Ran cross-team design QA and feedback demos to maintain quality

I established regular QA and feedback loops that improved both team visibility and product quality. This included a shared “snagging” document for UX and visual issues, weekly triage meetings with product and engineering, and internal demo sessions where engineers showcased features in working code. These lightweight rituals enabled fast iteration, caught usability issues early, and ensured quality wasn’t compromised under delivery pressure.

Maintained a central metrics dashboard for long-term monitoring

To ensure our work had lasting impact, I helped create a live dashboard, tracking key metrics such as setup conversion rate, average time to publish, and support ticket volume. This gave the team ongoing visibility into performance and allowed us to identify trends, regression risks, and opportunities for further optimisation. It also helped stakeholders maintain focus on outcomes, not just features.

Event branding in action

Lessons Learned

Early collaboration unlocks better outcomes than isolated design work

Our strongest ideas came not from isolated design work, but from early collaboration with engineering, product, and support. Working openly from rough sketches onwards helped us uncover constraints, align faster, and build a solution that worked across disciplines. It also fostered trust and buy-in — making implementation smoother and reducing last-minute rework.

IA strategy is one of the highest-leverage design activities

Spending time upfront on information architecture had the biggest impact on usability. By rethinking structure before screens, we delivered a flow that made more sense to users and scaled more cleanly as new features were added. This reinforced a key learning: IA work often delivers more value than UI polish, but it needs dedicated time and visibility.

Hotjar + analytics + qualitative feedback = a complete UX picture

Quantitative analytics tell you what’s happening, but not why. Combining product data with Hotjar session recordings, heatmaps, and live feedback from support gave us a well-rounded view of user behaviour. This triangulated approach gave us confidence in our decisions and enabled more precise iterations — balancing data insight with human understanding.

What I’d Do Differently

Instrument critical flows earlier to shorten the feedback loop

One of the biggest constraints early on was incomplete analytics. In hindsight, I’d push harder to implement instrumentation earlier — especially on key setup steps.
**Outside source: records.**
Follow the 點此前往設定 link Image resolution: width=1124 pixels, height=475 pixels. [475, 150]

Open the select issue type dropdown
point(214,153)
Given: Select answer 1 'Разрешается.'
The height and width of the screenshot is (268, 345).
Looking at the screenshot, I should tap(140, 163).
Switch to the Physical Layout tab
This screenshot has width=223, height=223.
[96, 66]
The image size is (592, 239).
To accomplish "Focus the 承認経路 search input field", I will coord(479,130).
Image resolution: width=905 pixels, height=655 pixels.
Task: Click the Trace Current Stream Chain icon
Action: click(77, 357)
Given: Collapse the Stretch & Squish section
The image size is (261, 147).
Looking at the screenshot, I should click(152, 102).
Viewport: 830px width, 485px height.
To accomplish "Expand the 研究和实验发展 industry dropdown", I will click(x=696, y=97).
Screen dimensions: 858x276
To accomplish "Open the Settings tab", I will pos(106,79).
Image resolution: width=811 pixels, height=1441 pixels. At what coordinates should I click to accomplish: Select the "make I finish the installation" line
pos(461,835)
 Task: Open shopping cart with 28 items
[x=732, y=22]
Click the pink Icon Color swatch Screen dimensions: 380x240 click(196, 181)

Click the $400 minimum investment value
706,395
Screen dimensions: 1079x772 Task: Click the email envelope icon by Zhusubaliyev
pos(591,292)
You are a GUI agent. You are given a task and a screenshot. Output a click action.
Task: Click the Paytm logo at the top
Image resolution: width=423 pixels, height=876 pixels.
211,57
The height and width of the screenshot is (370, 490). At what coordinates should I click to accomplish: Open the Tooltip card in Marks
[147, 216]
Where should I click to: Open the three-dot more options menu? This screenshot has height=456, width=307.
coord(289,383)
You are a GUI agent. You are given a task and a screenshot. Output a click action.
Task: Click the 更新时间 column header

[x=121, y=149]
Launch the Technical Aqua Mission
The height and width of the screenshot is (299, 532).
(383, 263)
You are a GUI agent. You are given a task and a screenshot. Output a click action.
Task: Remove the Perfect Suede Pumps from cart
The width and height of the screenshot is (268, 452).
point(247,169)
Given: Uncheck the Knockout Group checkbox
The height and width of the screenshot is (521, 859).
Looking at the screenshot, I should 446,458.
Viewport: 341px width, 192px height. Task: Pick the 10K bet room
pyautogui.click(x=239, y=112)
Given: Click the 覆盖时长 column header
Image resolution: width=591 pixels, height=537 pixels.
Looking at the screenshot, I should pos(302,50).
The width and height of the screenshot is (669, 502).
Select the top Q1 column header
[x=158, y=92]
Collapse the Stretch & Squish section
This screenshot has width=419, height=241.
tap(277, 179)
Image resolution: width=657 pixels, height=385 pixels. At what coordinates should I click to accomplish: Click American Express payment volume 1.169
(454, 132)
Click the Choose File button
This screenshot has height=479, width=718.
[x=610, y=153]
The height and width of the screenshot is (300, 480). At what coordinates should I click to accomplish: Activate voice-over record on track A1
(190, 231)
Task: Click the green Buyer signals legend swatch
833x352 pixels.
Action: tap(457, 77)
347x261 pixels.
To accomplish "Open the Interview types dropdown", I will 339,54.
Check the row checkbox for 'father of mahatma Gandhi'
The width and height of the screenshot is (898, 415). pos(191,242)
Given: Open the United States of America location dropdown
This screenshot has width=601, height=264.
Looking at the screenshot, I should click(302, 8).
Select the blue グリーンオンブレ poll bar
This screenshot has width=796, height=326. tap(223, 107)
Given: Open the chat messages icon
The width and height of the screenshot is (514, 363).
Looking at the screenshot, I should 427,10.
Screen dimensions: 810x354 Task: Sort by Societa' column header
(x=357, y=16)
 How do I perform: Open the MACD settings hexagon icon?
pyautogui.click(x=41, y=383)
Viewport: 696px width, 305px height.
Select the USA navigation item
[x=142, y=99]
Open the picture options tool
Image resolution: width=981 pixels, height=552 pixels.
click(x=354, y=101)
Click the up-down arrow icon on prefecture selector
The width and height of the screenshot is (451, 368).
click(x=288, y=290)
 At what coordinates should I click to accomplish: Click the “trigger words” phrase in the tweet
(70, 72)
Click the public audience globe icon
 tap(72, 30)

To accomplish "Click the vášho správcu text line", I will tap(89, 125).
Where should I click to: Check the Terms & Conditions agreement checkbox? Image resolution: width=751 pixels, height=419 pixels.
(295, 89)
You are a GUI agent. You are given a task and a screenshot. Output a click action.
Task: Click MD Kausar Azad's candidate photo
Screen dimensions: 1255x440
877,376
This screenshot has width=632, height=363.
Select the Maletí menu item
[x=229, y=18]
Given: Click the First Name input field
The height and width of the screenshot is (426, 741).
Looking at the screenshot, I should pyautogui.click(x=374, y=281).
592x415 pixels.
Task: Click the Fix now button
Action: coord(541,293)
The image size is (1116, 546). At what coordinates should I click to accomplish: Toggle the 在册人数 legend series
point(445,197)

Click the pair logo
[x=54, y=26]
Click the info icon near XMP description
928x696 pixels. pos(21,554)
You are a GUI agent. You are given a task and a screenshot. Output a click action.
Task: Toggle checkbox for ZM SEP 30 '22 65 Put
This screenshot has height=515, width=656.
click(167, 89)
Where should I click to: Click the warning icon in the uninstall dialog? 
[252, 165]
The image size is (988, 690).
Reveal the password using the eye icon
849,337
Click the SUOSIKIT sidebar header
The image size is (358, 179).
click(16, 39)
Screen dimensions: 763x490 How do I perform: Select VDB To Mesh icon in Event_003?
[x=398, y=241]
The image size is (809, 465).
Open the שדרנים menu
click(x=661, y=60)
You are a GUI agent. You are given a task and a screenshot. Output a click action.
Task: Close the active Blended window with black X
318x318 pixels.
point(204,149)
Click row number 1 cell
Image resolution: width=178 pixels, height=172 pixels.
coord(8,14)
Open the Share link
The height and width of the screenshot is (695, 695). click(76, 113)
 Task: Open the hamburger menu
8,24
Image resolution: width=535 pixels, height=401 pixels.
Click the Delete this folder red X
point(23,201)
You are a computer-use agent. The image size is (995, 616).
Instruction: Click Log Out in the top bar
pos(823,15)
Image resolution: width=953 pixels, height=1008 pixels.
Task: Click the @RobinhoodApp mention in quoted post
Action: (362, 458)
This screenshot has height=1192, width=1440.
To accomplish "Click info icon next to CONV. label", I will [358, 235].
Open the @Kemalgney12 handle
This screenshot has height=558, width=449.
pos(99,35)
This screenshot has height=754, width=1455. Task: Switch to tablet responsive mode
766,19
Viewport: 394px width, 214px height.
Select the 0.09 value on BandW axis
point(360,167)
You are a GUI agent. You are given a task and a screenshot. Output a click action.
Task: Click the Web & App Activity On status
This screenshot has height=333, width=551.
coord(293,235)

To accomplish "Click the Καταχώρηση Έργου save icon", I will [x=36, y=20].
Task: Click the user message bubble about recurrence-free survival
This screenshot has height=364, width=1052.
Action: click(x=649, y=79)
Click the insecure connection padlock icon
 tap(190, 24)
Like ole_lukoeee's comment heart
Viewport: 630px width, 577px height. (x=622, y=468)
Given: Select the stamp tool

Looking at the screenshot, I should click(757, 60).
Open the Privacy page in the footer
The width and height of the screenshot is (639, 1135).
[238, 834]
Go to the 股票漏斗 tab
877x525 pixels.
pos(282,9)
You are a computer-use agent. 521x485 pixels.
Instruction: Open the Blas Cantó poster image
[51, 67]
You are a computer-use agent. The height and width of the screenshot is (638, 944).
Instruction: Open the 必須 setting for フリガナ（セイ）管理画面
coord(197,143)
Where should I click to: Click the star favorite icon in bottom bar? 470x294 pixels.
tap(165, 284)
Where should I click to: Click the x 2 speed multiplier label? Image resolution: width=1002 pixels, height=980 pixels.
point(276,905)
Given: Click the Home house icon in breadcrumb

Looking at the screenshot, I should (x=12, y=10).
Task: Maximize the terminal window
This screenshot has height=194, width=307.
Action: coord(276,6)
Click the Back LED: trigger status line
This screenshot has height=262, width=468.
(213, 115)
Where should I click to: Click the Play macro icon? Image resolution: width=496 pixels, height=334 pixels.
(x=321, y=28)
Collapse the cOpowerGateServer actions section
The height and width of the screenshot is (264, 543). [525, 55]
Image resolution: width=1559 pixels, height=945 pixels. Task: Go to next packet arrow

Better baseline data would have accelerated diagnosis, prioritisation, and iteration. Instrumentation shouldn’t be an afterthought — it’s a design tool in its own right.

Secure stakeholder support sooner for structural IA work

Structural design work like IA often flies under the radar compared to visual UI updates. I’d invest more time upfront in helping stakeholders understand the business value of structure — using prototypes, analogies, and framing to communicate impact. Earlier buy-in would have enabled smoother delivery and deeper strategic alignment.

An early sketch from an ideation workshop with the Product team

Invest more time upfront in sharing design intent and rationale internally

Strong design needs strong storytelling. I learned the value of clearly articulating design intent early and often — not just to design peers, but to product, engineering, and leadership. More deliberate communication of rationale helps build momentum, reduces misalignment, and encourages teams to think holistically rather than feature-by-feature.

Final Thoughts

This case study illustrates how UX design, when grounded in strategy, real data, and built through strong collaboration, can have a transformative impact on both user experience and business performance. At Hopin, we didn’t just ship a better interface — we rebuilt a critical journey for thousands of event organisers around the world. This enabled online conferences at an unprecedented scale, linking millions of users and enabling their personal and professional growth.

Hopin in action – powering conferences around the globe.